-- THE DATA follows --
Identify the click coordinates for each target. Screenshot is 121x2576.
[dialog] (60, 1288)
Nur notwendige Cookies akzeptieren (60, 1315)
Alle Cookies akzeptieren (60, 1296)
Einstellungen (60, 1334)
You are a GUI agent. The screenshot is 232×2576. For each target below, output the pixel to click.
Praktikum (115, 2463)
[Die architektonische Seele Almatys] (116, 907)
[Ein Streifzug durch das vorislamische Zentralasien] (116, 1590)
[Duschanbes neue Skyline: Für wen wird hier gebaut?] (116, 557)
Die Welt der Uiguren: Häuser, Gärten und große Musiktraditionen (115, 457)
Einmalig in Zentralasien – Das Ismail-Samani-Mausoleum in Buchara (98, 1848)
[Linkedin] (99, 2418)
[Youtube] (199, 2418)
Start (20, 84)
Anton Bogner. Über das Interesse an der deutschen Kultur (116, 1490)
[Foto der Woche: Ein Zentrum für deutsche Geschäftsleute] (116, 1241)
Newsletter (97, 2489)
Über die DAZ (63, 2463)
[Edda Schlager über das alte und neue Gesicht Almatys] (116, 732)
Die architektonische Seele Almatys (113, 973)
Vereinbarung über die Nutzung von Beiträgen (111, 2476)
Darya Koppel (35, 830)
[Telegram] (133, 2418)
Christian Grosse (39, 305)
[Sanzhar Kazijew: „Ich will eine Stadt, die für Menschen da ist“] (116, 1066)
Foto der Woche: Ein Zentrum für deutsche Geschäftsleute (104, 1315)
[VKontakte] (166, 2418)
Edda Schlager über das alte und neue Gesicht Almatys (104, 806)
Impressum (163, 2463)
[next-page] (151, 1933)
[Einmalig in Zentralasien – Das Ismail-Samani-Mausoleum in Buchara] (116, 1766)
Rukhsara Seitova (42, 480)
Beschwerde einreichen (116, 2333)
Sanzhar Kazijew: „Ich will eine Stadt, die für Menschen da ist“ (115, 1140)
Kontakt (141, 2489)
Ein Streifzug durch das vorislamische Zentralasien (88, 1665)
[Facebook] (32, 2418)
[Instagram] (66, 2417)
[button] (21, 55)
-- THE DATA concluded --
■ **WHAT THE TASK ASKS**: Each line from the one containing "Impressum (163, 2463)" to the end of the listing above should be copied exactly, and nothing else.

■ **EXERCISE RESULT**:
Impressum (163, 2463)
[next-page] (151, 1933)
[Einmalig in Zentralasien – Das Ismail-Samani-Mausoleum in Buchara] (116, 1766)
Rukhsara Seitova (42, 480)
Beschwerde einreichen (116, 2333)
Sanzhar Kazijew: „Ich will eine Stadt, die für Menschen da ist“ (115, 1140)
Kontakt (141, 2489)
Ein Streifzug durch das vorislamische Zentralasien (88, 1665)
[Facebook] (32, 2418)
[Instagram] (66, 2417)
[button] (21, 55)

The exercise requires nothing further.